LISTED ENTRIES |
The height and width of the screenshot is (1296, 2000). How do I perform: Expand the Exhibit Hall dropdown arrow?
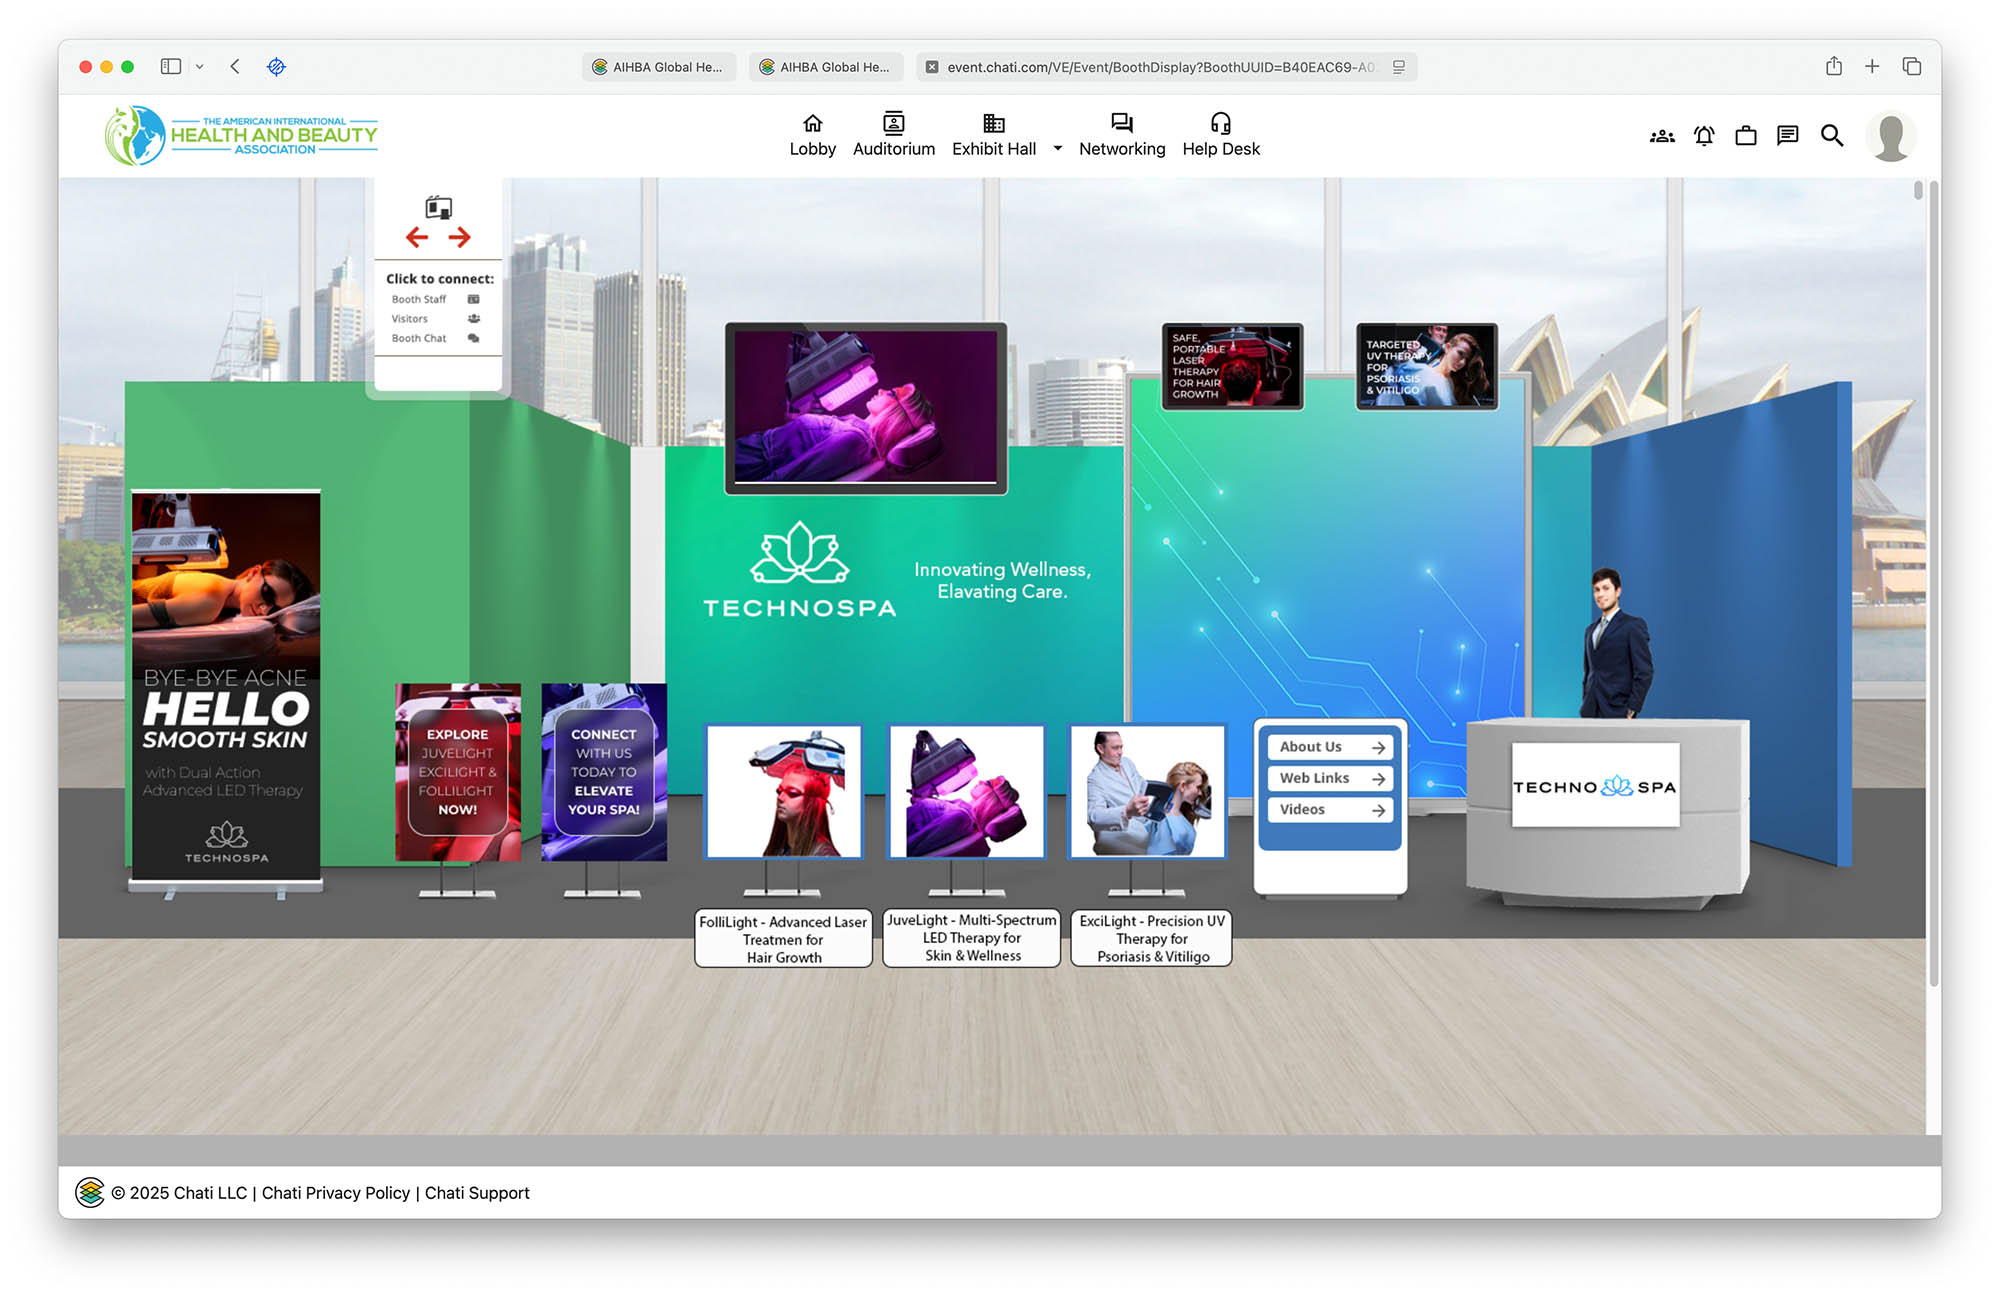[x=1057, y=149]
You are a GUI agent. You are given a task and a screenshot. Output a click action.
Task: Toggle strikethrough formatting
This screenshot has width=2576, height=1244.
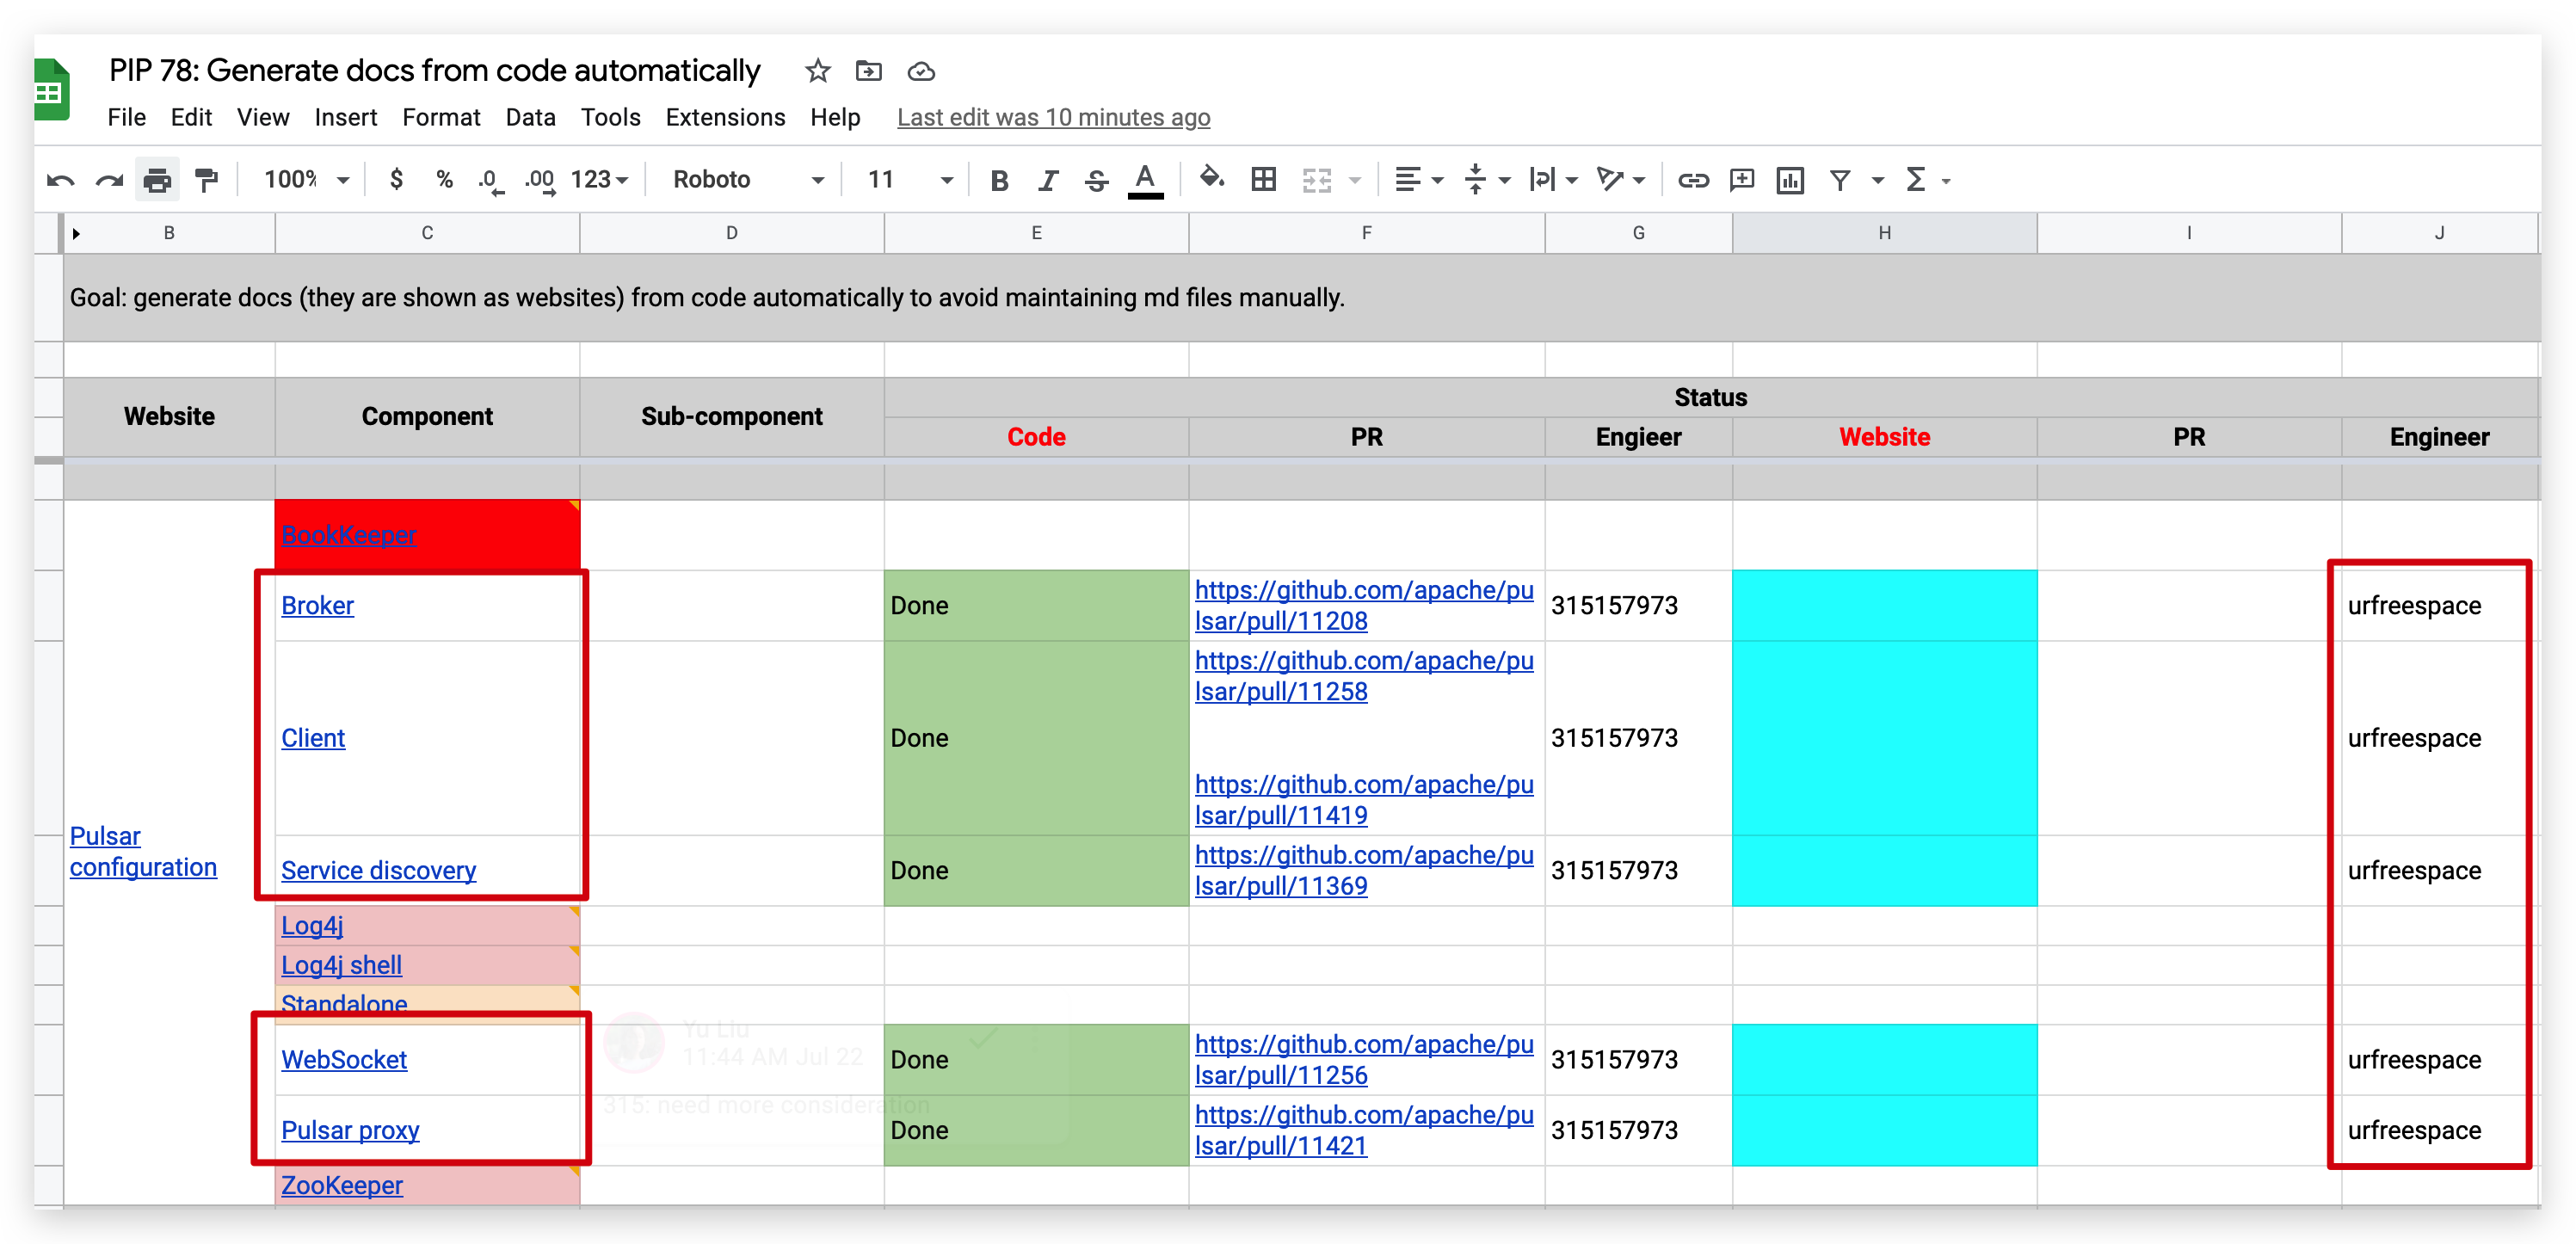click(1096, 180)
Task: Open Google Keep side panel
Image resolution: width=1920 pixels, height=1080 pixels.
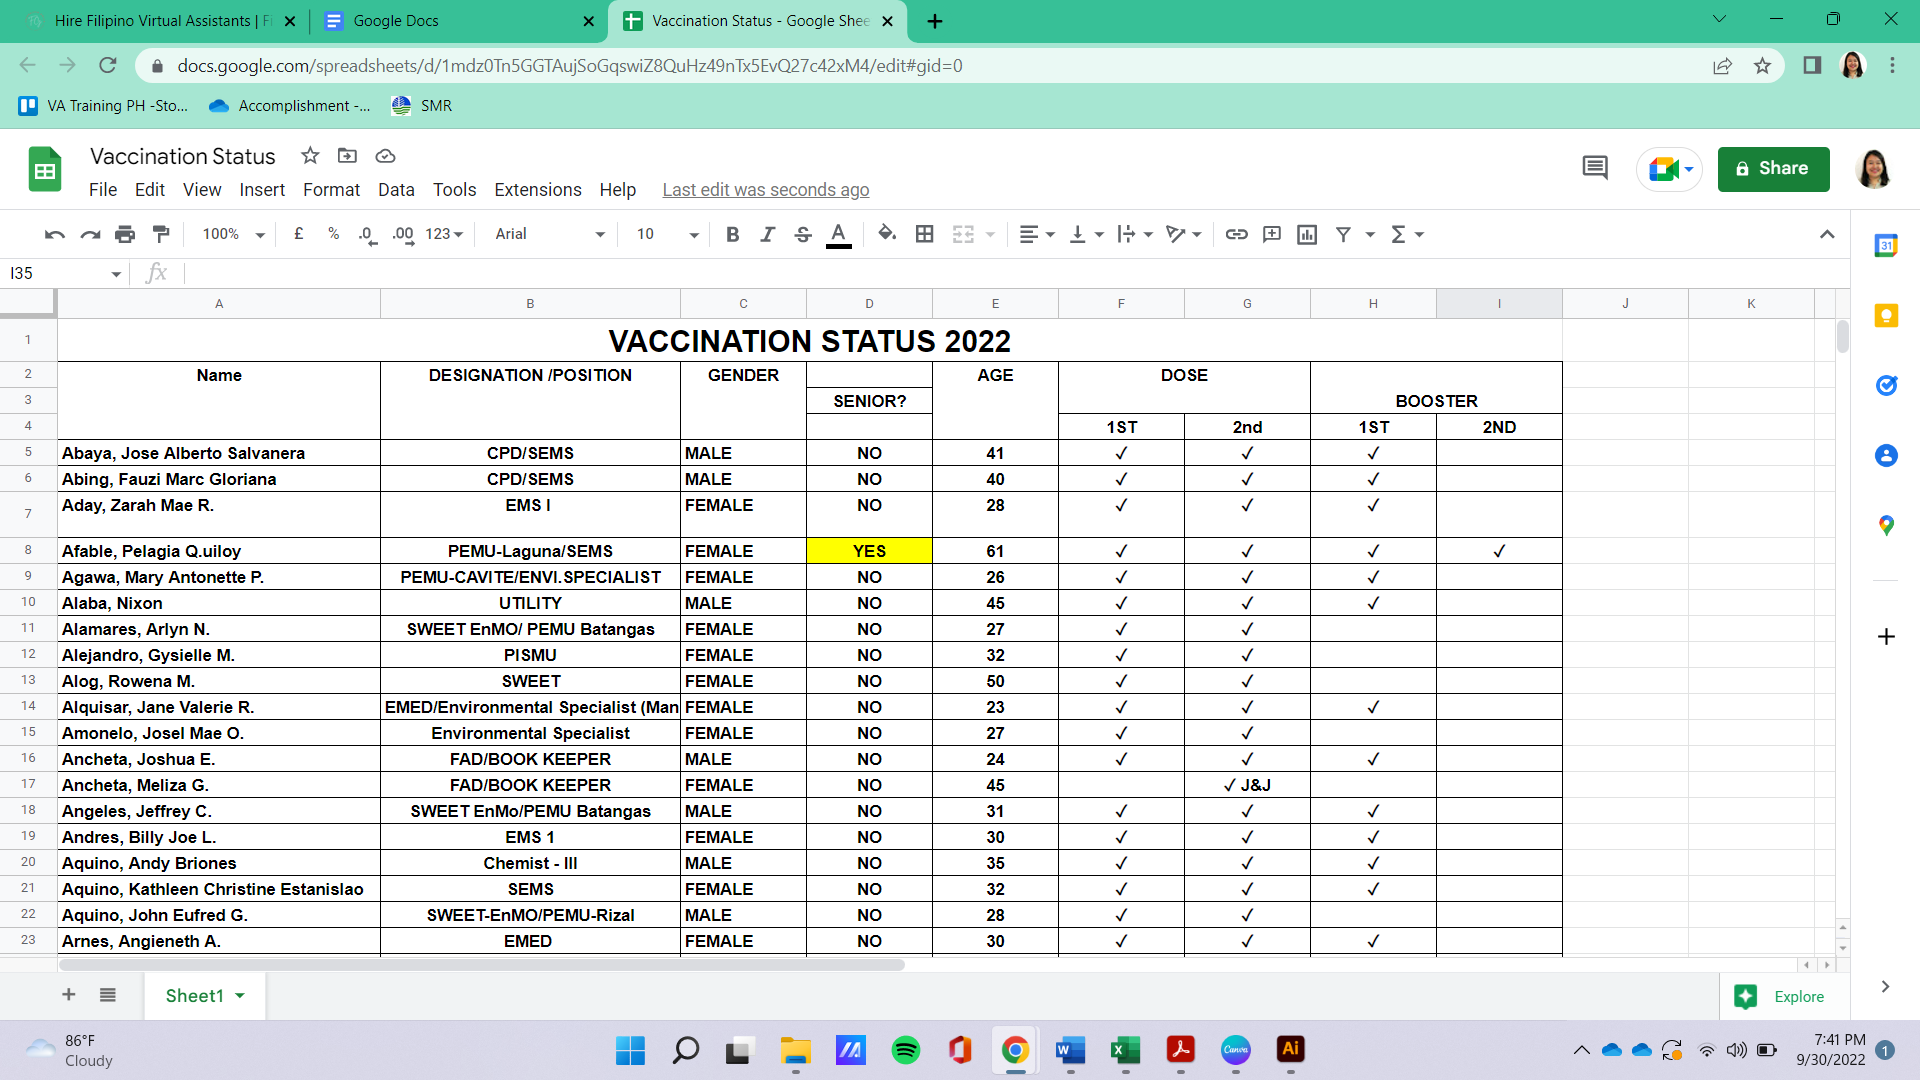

TASK ITEM |
Above are the records; reproduce them exactly and leave out the pictures.

TASK ANSWER |
The height and width of the screenshot is (1296, 2000). How do I perform: Expand the Exhibit Hall dropdown arrow?
[x=1057, y=149]
You are a GUI agent. You are given a task and a screenshot. Output a click action.
Task: Toggle strikethrough formatting
This screenshot has width=2576, height=1244.
click(1096, 180)
Task: Open Google Keep side panel
Image resolution: width=1920 pixels, height=1080 pixels.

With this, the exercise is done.